---

### 01 What is hypothesis testing in statistics?**

Hypothesis testing is a statistical method used to make decisions about population parameters based on sample data. It evaluates whether there is enough evidence to reject a presumed statement (the **null hypothesis**) in favor of an **alternative hypothesis**.

---

### 02 What is the null hypothesis, and how does it differ from the alternative hypothesis?**

* **Null Hypothesis (H₀)**: Assumes no effect or no difference. It is the default or status quo.
* **Alternative Hypothesis (H₁ or Ha)**: Represents the research claim or the effect we are testing for.

**Example:**

* H₀: μ = 50 (mean is 50)
* Ha: μ ≠ 50 (mean is not 50)

---

### 03 What is the significance level in hypothesis testing, and why is it important?**

The **significance level (α)** is the threshold for rejecting the null hypothesis. Common values are **0.05** or **0.01**, which means a 5% or 1% chance of rejecting H₀ when it is actually true. It controls the **Type I error rate**.

---

### 04 What does a P-value represent in hypothesis testing?**

The **P-value** is the probability of obtaining a test statistic as extreme as the one observed (or more) under the assumption that the null hypothesis is true.

---

### 05 How do you interpret the P-value in hypothesis testing?**

* If **P-value ≤ α**: Reject the null hypothesis (evidence supports H₁).
* If **P-value > α**: Do not reject the null hypothesis (insufficient evidence to support H₁).

---

### 06 What are Type I and Type II errors in hypothesis testing?**

* **Type I Error (α)**: Rejecting a true null hypothesis (false positive).
* **Type II Error (β)**: Failing to reject a false null hypothesis (false negative).

---

### 07 What is the difference between a one-tailed and a two-tailed test in hypothesis testing?**

* **One-tailed test**: Tests for effect in one direction (e.g., H₁: μ > 50).
* **Two-tailed test**: Tests for any difference (e.g., H₁: μ ≠ 50).

---

### 08 What is the Z-test, and when is it used in hypothesis testing?**

A **Z-test** is used to test hypotheses about the mean when the population standard deviation is known and the sample size is large (n ≥ 30).

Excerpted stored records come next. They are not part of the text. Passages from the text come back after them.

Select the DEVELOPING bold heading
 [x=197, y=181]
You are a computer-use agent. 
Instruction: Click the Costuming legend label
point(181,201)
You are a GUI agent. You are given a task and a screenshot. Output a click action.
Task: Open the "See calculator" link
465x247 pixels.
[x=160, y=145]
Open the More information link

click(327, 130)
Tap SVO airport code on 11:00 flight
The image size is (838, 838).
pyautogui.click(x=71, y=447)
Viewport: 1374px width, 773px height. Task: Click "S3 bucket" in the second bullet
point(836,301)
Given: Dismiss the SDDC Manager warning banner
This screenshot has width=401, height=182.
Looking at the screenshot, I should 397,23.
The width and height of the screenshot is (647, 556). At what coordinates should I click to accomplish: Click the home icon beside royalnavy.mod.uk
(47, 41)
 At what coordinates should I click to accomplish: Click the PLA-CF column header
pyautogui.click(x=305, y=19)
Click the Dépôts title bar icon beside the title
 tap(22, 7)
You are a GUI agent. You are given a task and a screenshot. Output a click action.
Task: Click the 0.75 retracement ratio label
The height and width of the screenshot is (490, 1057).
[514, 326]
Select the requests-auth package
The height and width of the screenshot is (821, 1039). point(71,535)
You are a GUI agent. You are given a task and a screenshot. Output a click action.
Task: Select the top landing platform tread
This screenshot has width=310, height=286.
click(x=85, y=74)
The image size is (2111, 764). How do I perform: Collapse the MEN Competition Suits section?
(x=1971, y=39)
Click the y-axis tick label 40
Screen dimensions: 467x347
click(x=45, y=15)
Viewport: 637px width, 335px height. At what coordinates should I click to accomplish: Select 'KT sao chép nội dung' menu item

It assumes the data is normally distributed.

---

### 09 How do you calculate the Z-score, and what does it represent in hypothesis testing?**

$$
Z = \frac{\bar{x} - \mu}{\sigma/\sqrt{n}}
$$

* **Z** represents how many standard deviations the sample mean $\bar{x}$ is from the population mean $\mu$.

---

### 10 What is the T-distribution, and when should it be used instead of the normal distribution?**

The **T-distribution** is used when:

* The population standard deviation is unknown.
* The sample size is small (n < 30).
  It accounts for additional variability due to estimating the population standard deviation.

---

### 11 What is the difference between a Z-test and a T-test?**

* **Z-test**: Known population standard deviation; large sample.
* **T-test**: Unknown population standard deviation; small sample.

---

### 12 What is the T-test, and how is it used in hypothesis testing?**

A **T-test** compares sample means to a known value or to each other to determine if there's a significant difference. Types include:

* One-sample T-test
* Independent two-sample T-test
* Paired T-test

---

### 13 What is the relationship between Z-test and T-test in hypothesis testing?**

Both test means but differ in assumptions:

* T-test converges to Z-test as sample size increases.
* T-test handles more uncertainty due to estimating σ.

---

### 14 What is a confidence interval, and how is it used to interpret statistical results?**

A **confidence interval (CI)** gives a range of plausible values for a population parameter. For example, a 95% CI means we’re 95% confident the true value lies within the interval.

---

### 15 What is the margin of error, and how does it affect the confidence interval?**

The **margin of error** is half the width of the confidence interval. A smaller margin indicates more precision. It depends on the sample size and confidence level.

---

### 16 How is Bayes' Theorem used in statistics, and what is its significance?**

**Bayes' Theorem** updates the probability of a hypothesis based on new evidence. It’s essential in **Bayesian statistics**, allowing dynamic, evidence-based inference:

$$
P(H|E) = \frac{P(E|H)P(H)}{P(E)}
$$

---

### 17 What is the Chi-square distribution, and when is it used?**

The **Chi-square distribution** is used for tests involving **categorical data** and **variances**, such as:

* Goodness-of-fit test
* Test of independence
* Test for variance

---

### 18 What is the Chi-square goodness of fit test, and how is it applied?**

It tests whether observed frequencies match expected frequencies in categorical data. If the difference is statistically significant, the distribution does not fit.

---

### **19 What is the F-distribution, and when is it used in hypothesis testing?**

The **F-distribution** is used to compare two variances or in **ANOVA** to test if multiple groups have the same mean. It’s always positive and skewed right.

---

### **02 What is an ANOVA test, and what are its assumptions?**

**ANOVA (Analysis of Variance)** compares means across three or more groups. Assumptions:

* Independence of observations
* Normality
* Equal variances (homoscedasticity)

---

### **21 What are the different types of ANOVA tests?**

* **One-way ANOVA**: One independent variable
* **Two-way ANOVA**: Two independent variables
* **Repeated Measures ANOVA**: Same subjects under different conditions

---

### **22 What is the F-test, and how does it relate to hypothesis testing?**

An **F-test** compares variances or model fits. In ANOVA, it tests whether the variance between group means is larger than expected by chance.

---




In [None]:
# 01. Generate a random variable and display its value
import random
print("Random Variable:", random.randint(1, 100))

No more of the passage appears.